- TASK GOAL: Take the entries below and reproduce exactly the portion that begins at the line containing "Screen dimensions: 1200x686" and ends at the line containing "Given: Click the plus icon beside 业务邮箱", keeping both ends, dropping pictures, and adding nothing else.

- STUDY MATERIAL:
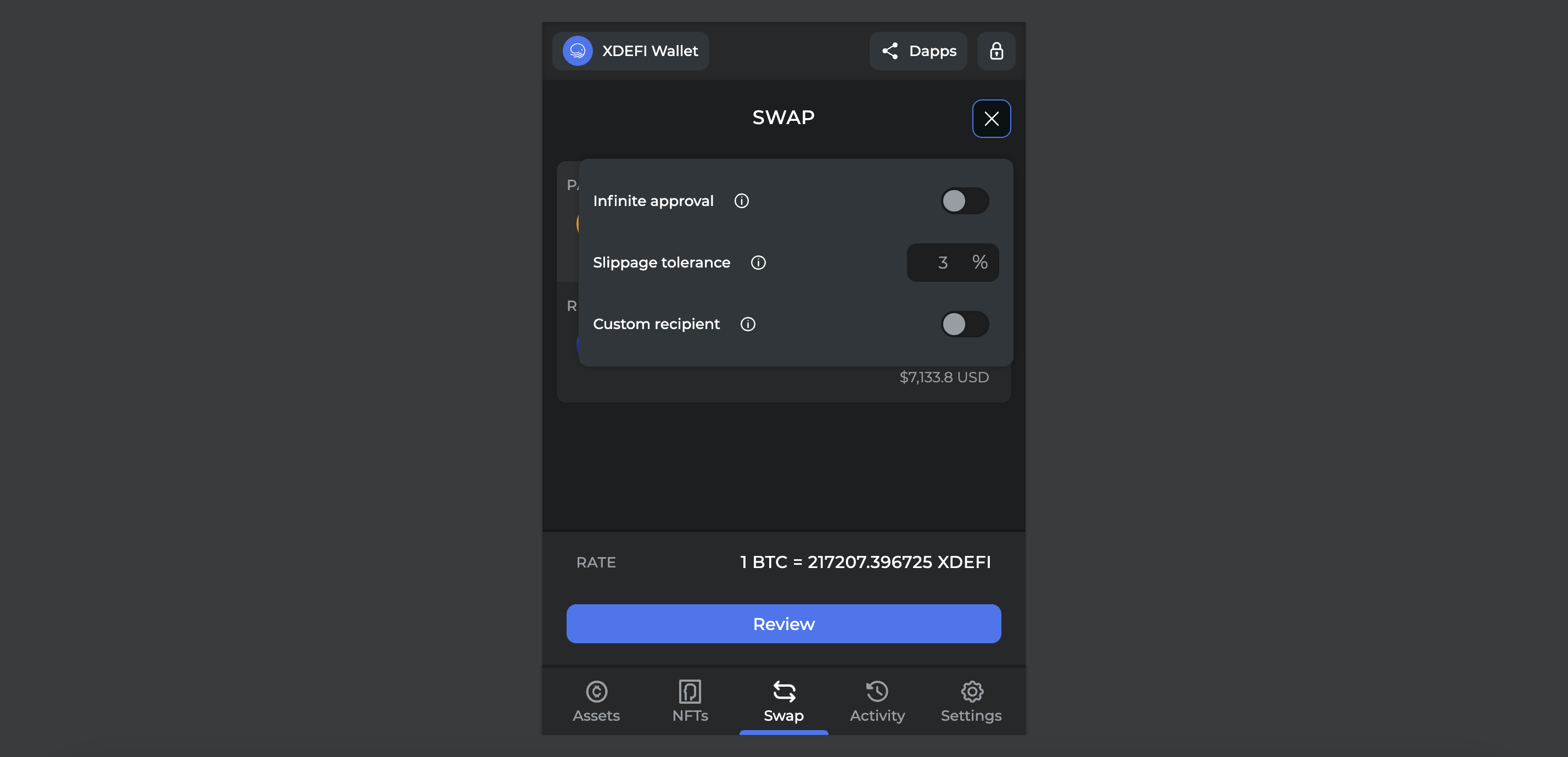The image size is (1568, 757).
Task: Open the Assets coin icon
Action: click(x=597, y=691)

--

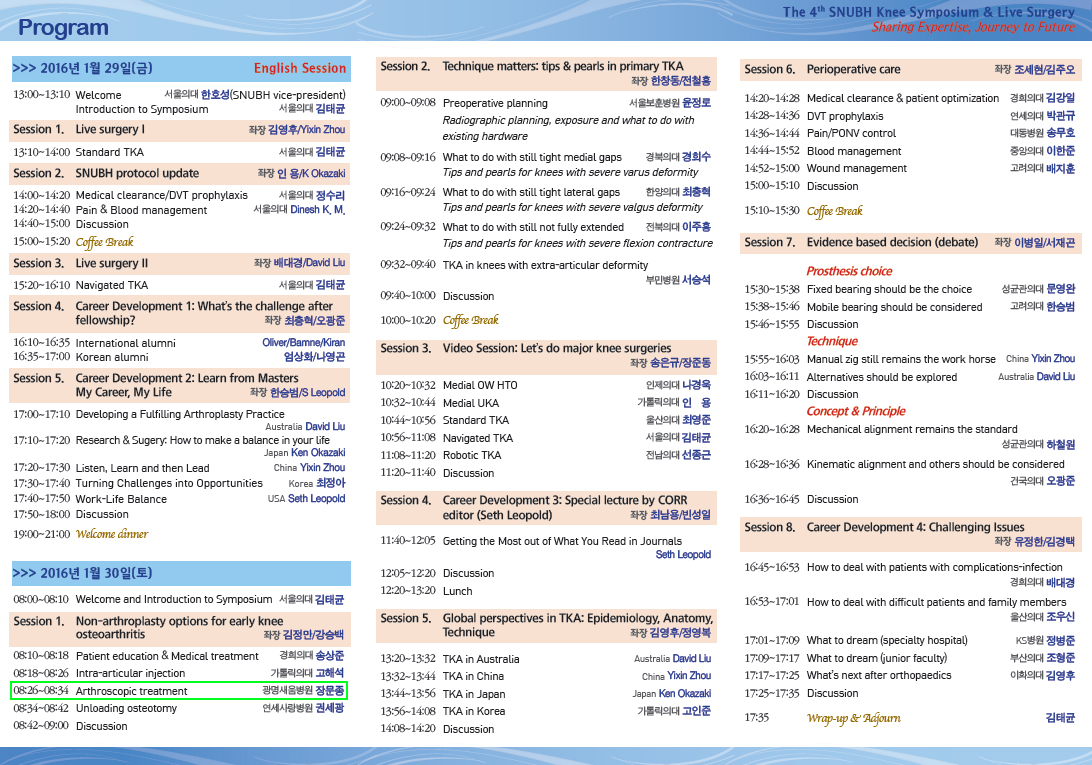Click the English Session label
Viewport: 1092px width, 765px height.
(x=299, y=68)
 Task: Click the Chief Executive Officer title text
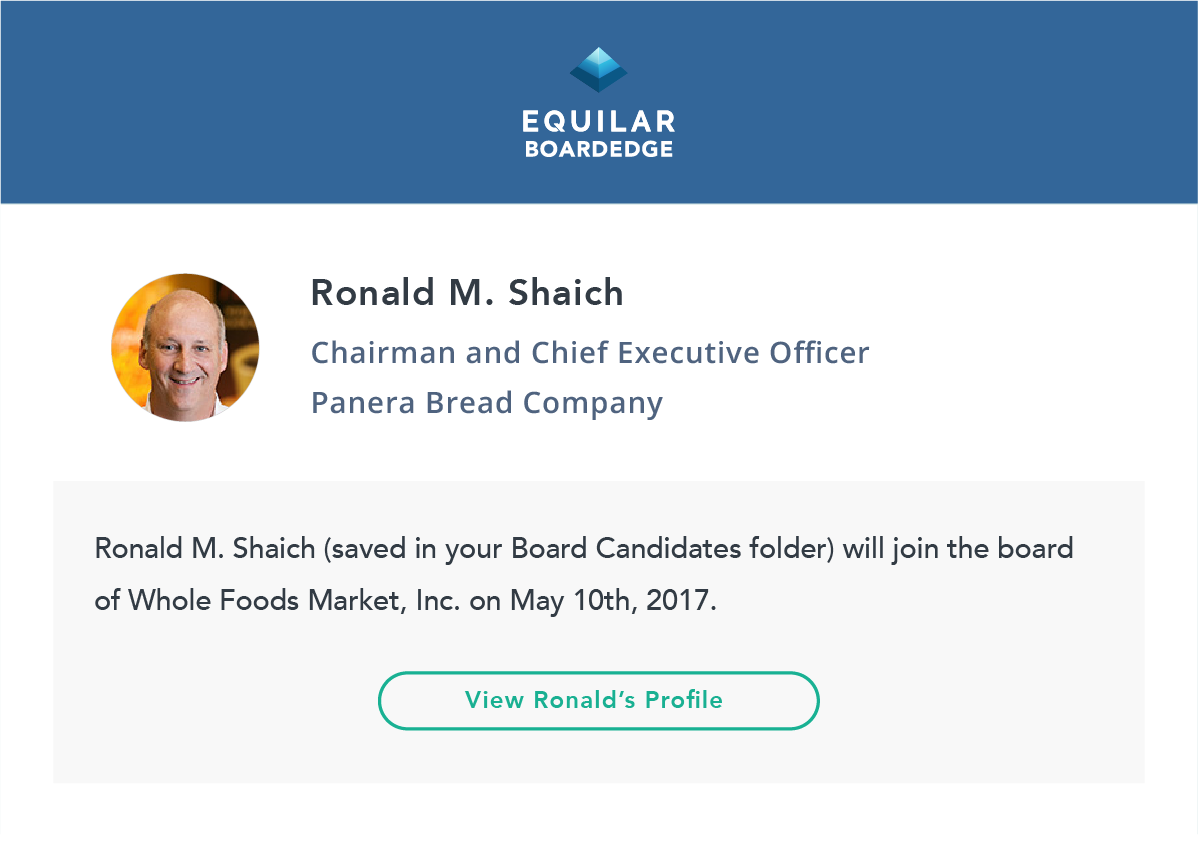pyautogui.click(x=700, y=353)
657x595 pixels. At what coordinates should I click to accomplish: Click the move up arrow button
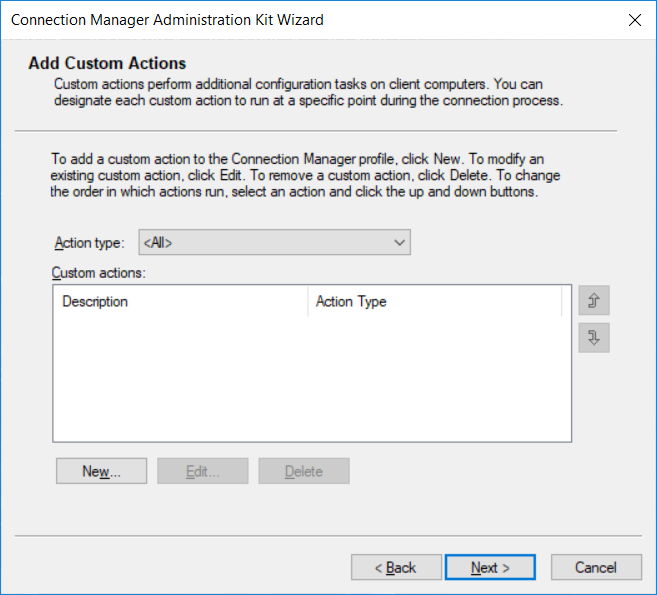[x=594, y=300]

...

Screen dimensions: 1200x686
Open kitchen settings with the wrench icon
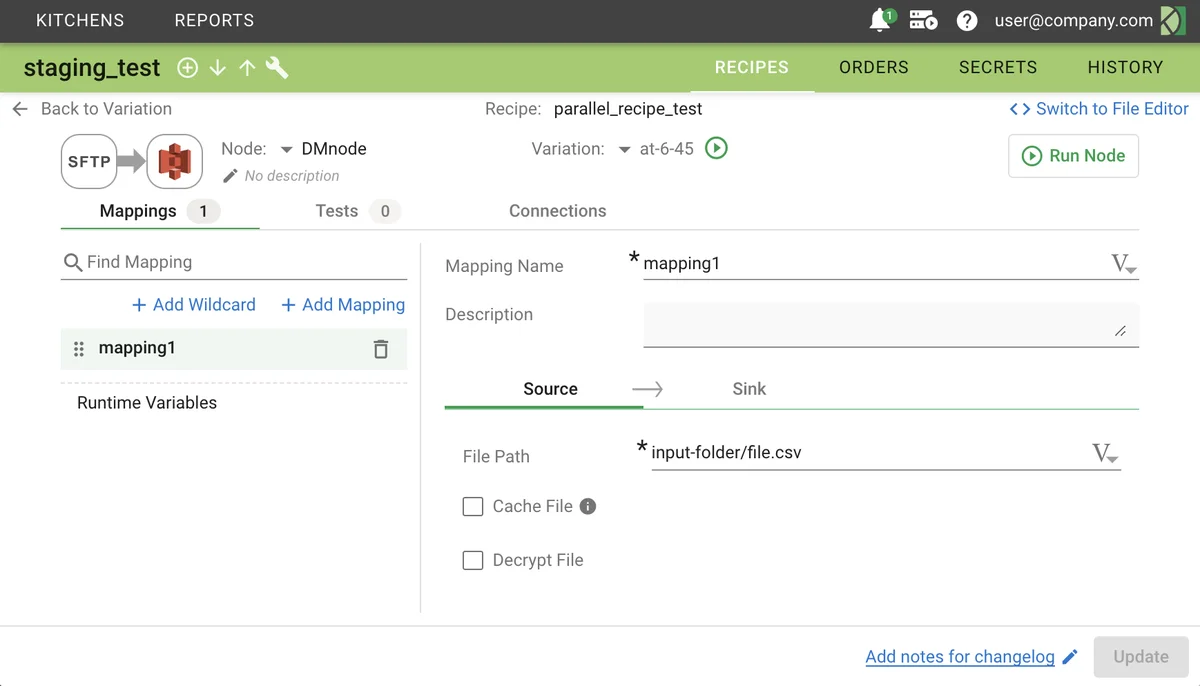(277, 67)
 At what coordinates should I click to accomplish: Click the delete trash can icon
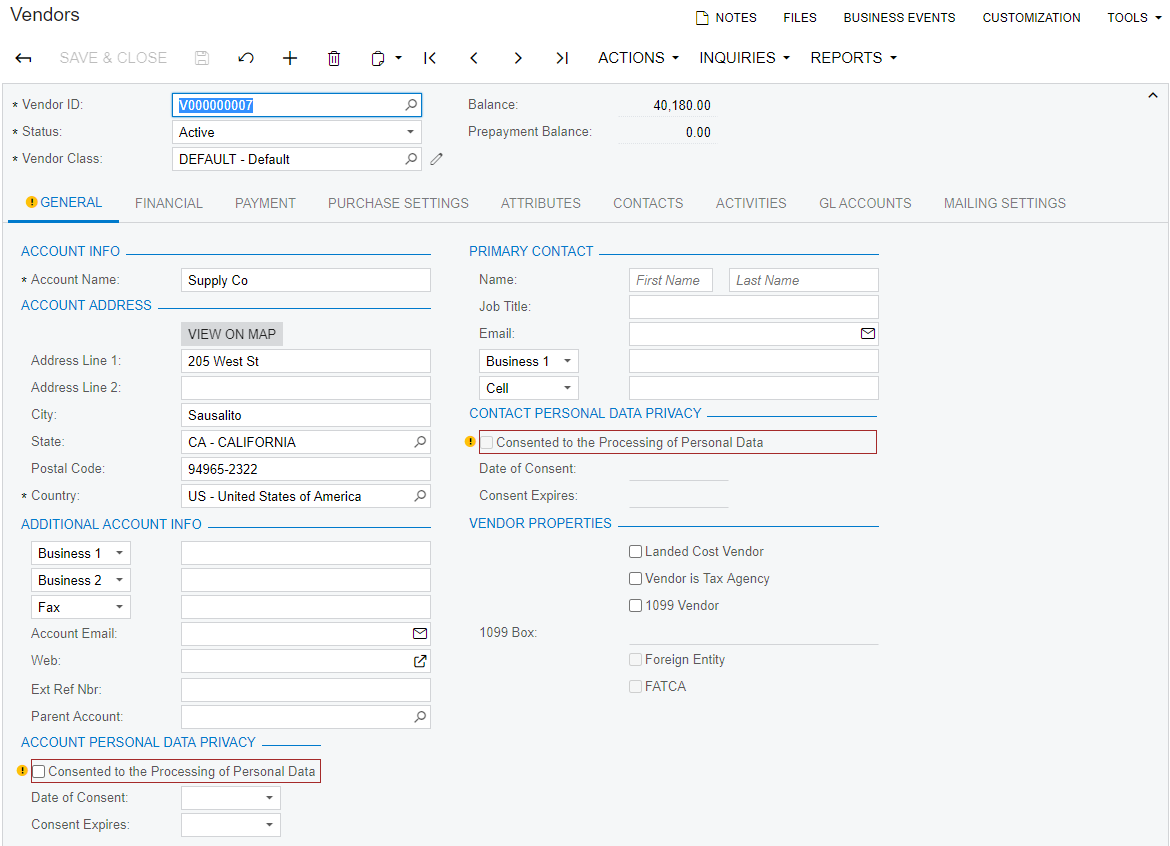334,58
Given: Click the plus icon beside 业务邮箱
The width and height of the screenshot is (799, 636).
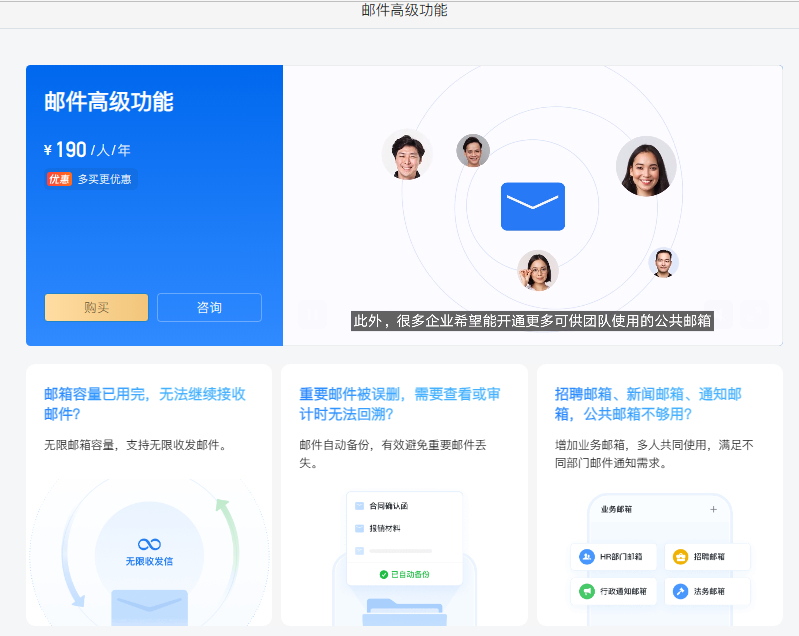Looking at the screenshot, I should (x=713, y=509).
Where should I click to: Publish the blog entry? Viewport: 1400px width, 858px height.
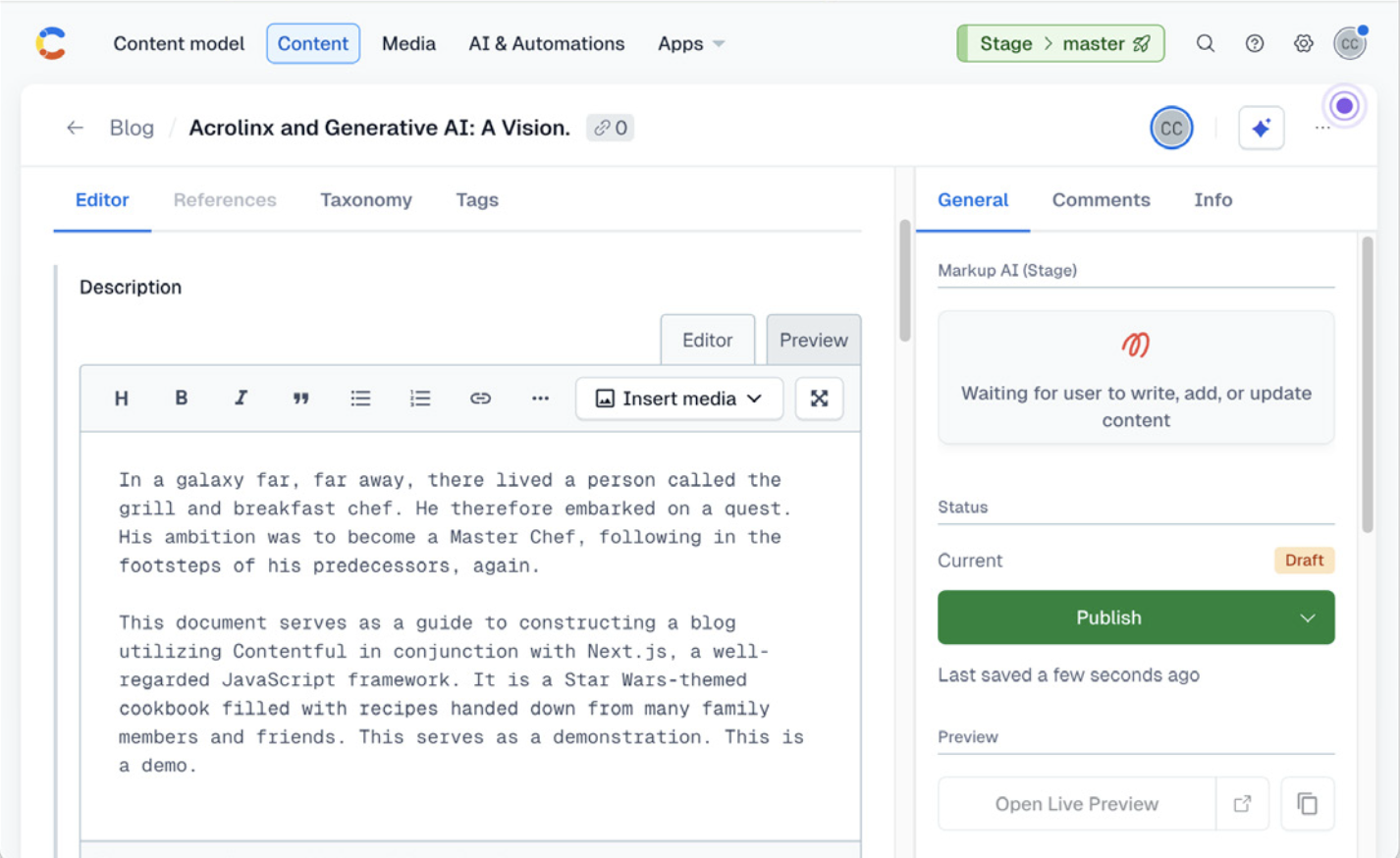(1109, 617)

- RESPONSE FOR THIS EXERCISE:
Screen dimensions: 1200x686
Open kitchen settings with the wrench icon
(277, 67)
 At what coordinates should I click to accomplish: Click the delete trash can icon
334,58
Given: Click the plus icon beside 业务邮箱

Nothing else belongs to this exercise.